§ REQUESTS:
1. Reproduce the passage of the horse forum thread between "OMG what a shame." and "any action op?", inclusive.
2. Translate this sentence from the horse forum thread into French: "Best wishes for his recovery, please keep us updated on how he's doing."
3. Answer these questions using the horse forum thread:
(a) On what date did SadKen post?
(b) According to Tiffany, how many months ago was the horse in the condition she hopes he returns to?
(c) When was SadKen looking for a horse of this type?

§ READING PASSAGE:
= = = = = = =

Thank goodness you have him back home with you - he's a lucky boy that you found him again. Fingers crossed your lovely boy makes a speedy return to health. He is so handsome in your earlier pictures xx


----------



## Rachellouise1 (17 June 2013)

I'm shocked at the picture and its not my horse, please keep us updated. Fingers crossed u bought him back in the nick of time xxx


----------



## SadKen (17 June 2013)

Poor chap. He looks like such a kind soul, I was looking for just his type last year and couldn't find one... Makes me mad to think that someone so cruel has had and wasted such a gift. Best wishes for his recovery, please keep us updated on how he's doing.


----------



## Tiffany (17 June 2013)

OMG what a shame. What happened, were the new owners completley clueless about horses or had he been ill. 

Sorry if you have already said, not read all of post.

Hope he's soon back to how he was 6 months ago


----------



## Amymay (17 June 2013)

So have you taken any action op?


----------



## TheHairyOne (17 June 2013)

= = = = = = =

§ INFORMATION SUPPLIED:
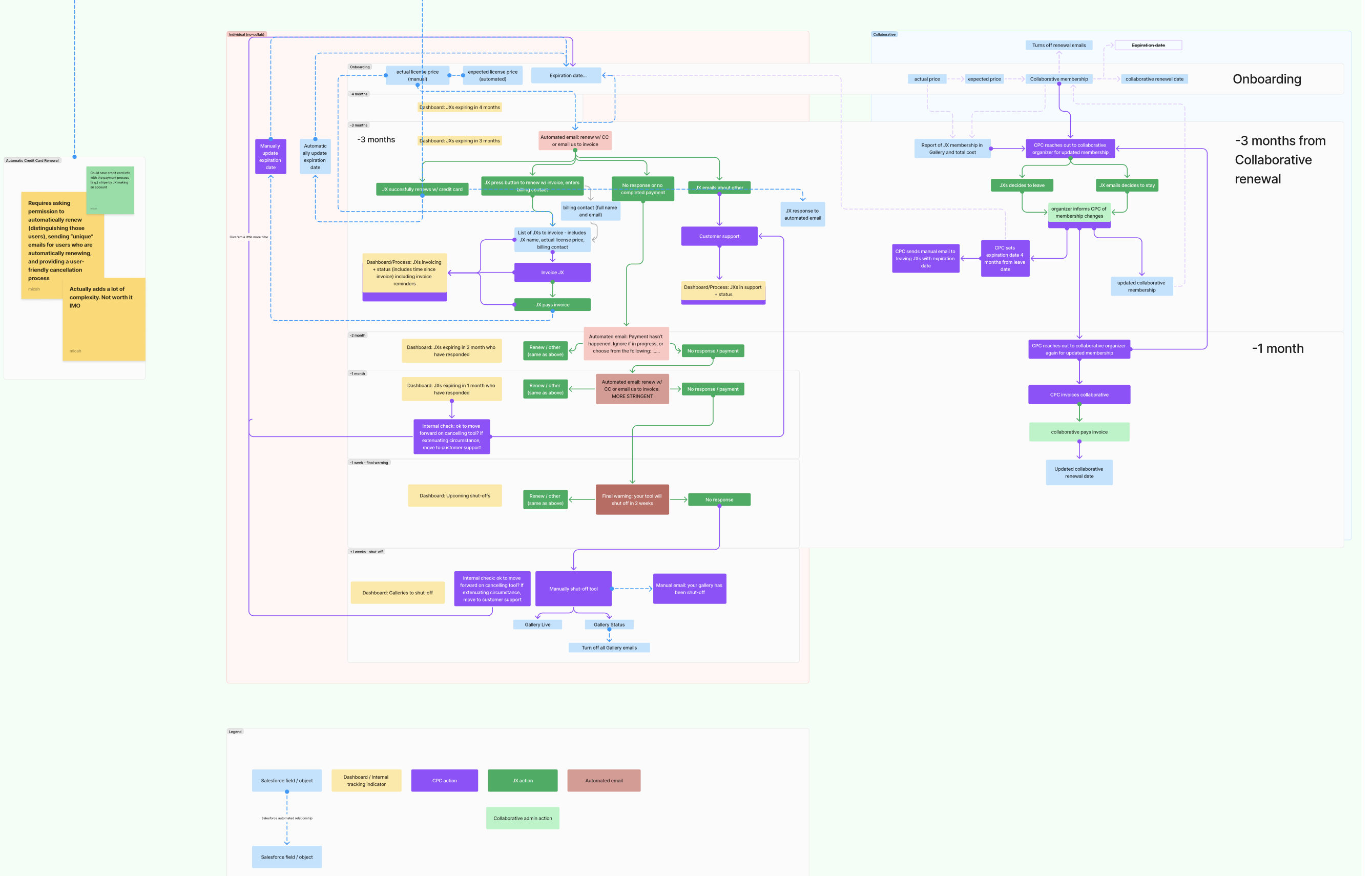Select the Customer support node
Viewport: 1372px width, 876px height.
pos(719,236)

= = = = = = =

§ EXERCISE SOLUTIONS:
1.
OMG what a shame. What happened, were the new owners completley clueless about horses or had he been ill. 

Sorry if you have already said, not read all of post.

Hope he's soon back to how he was 6 months ago


----------



## Amymay (17 June 2013)

So have you taken any action op?

2. Meilleurs vœux de rétablissement, tenez-nous informés de son évolution, s'il vous plaît.

3.
(a) 17 June 2013
(b) Six months ago
(c) Last year